The Last Mile is the Hardest! Every executive understands the importance of quality – no one wants to deliver poor user experiences that damage the brand and customer relationships. But, winning approval for QA investments is challenging because the costs are clear while the benefits are often intangible.
The CFO needs to be convinced that the expected returns will outweigh the upfront costs and extend beyond just cost avoidance.
Celtic helps organizations quantify the tangible financial impacts of poor quality, including:
- Revenue leakage from defects that create friction in buying experiences
- Opportunity costs from delayed product launches
- Rework costs from having to fix bugs post-deployment
- Reputational damage that impairs customer acquisition and retention
The cost of the status quo is simply too high for any company operating in today’s experience economy. CFOs need solutions that don’t just cut QA costs but optimize quality assurance as a strategic capability.
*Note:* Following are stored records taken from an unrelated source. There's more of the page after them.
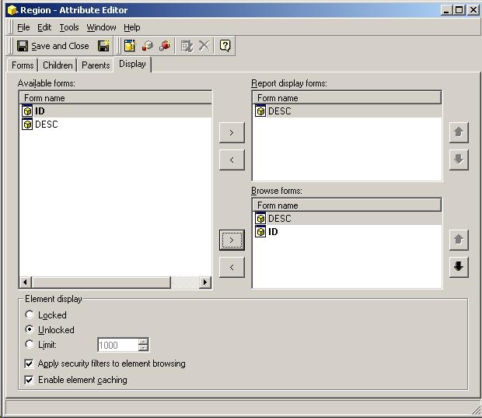The height and width of the screenshot is (418, 482).
Task: Remove form from Browse forms list
Action: tap(232, 267)
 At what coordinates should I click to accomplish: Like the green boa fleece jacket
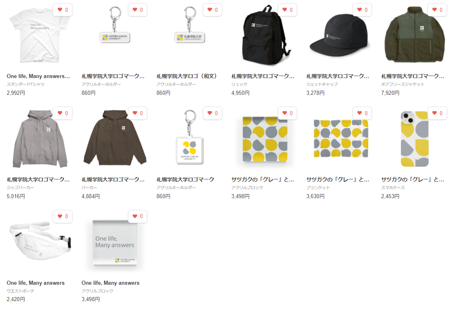437,10
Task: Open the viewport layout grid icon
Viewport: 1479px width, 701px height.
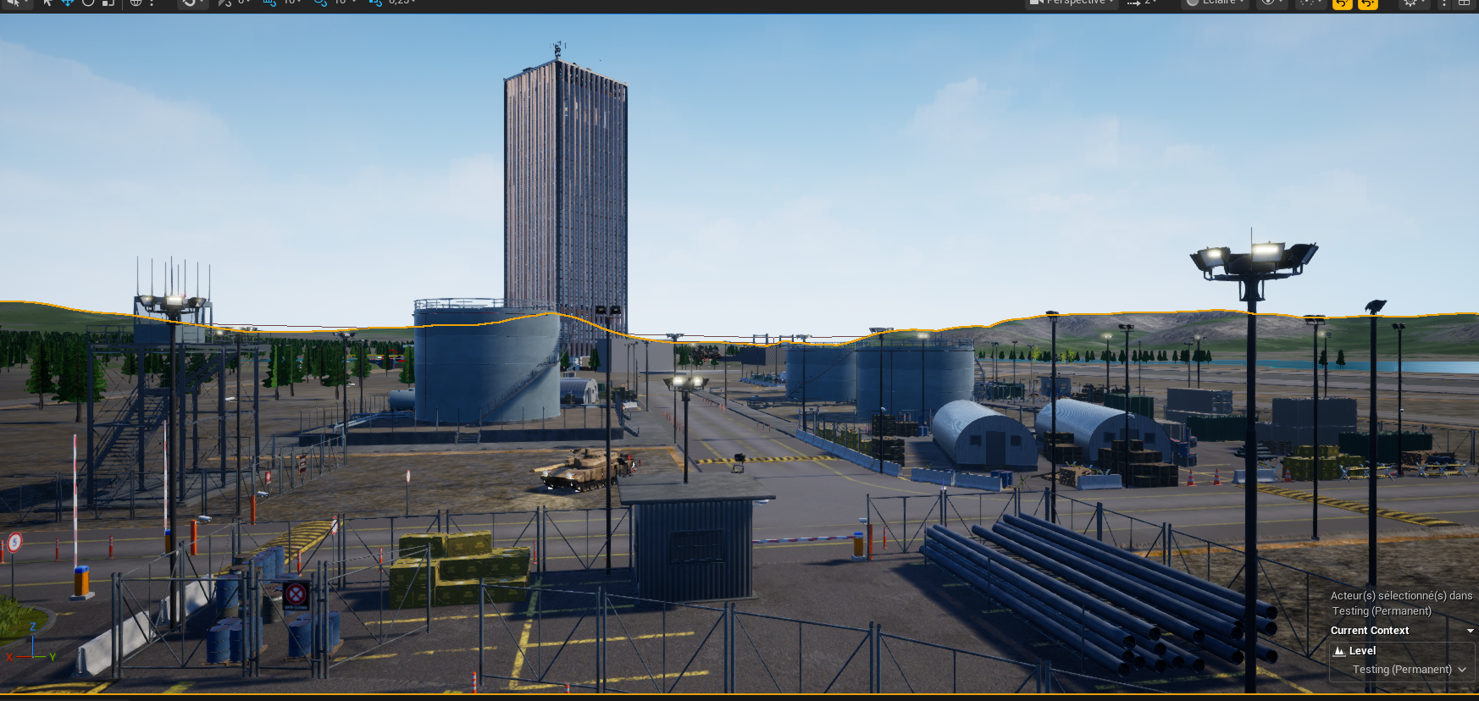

In addition to the clear financial upside, the QMO helps mitigate execution risks in a few key ways:
- Centralized governance ensures QA best practices are promulgated across teams, vendors, and products. Decentralized QA leads to costly rework.
- Independent verification and validation (IV&V) from an objective third party like Celtic produces higher quality outcomes than self-testing.
- Comprehensive test management eliminates blind spots and human errors that allow defects to escape into production.
- Automated regression suites accelerate testing velocity for Agile+DevOps without sacrificing coverage.
By quantifying these risk mitigation benefits, Celtic builds a compelling business case for the QMO rooted in hard economics rather than subjective quality pledges.
Reallocating, Not Increasing, Spend!
For most companies, QA testing is already happening in some form – whether through offshore vendors, system integrator partners, internal developers checking their own work, or bypassing testing to ship faster. The QMO isn’t an extra cost layer, but rather a reallocation of existing spend towards higher-value QA capabilities.
Celtic’s benchmarking data quantifies the significant cost savings unlocked by consolidating fragmented QA activities into a centralized practice. Customers realize operating efficiencies by decommissioning redundant QA tools, eliminating rework from misaligned processes, and redeploying resources from manual testing to more impactful activities.
In essence, the QMO investment realigns finite budget towards QA best practices proven to maximize quality assurance’s ROI. For the financially judicious CFO, it’s a calculated re-spending rather than a speculative new expense.
The CFO’s Biggest Return: Enabling Strategy while mitigating risks and reducing QA costs attract the CFO’s interest, the biggest win is how the QMO accelerates execution of strategic initiatives that drive growth. By instilling quality processes tuned for Agile+DevOps, the QMO compresses product development cycles. Automated testing and defect prevention enable continuous delivery of innovative experiences. Independent IV&V ensures new offerings meet customers’ exacting standards prior to release.
Ultimately, the CFO funds the QMO because it’s a force-multiplier for the investments in digital transformation, D2C business models, workplace modernization, and other strategic growth drivers. Poor quality is a tax that strangles those initiatives – the QMO is the solution to eliminate that tax and unshackle the company’s ability to deliver.
In today’s experience economy, quality is a fundamental expectation that customers won’t compromise on. With Celtic’s QMO, organizations can finally speak the CFO’s language of economic value creation, risk mitigation, and strategy enablement to secure funding for industrial-strength quality assurance capabilities.
The cost of not delivering quality user experiences is simply too great to accept any longer.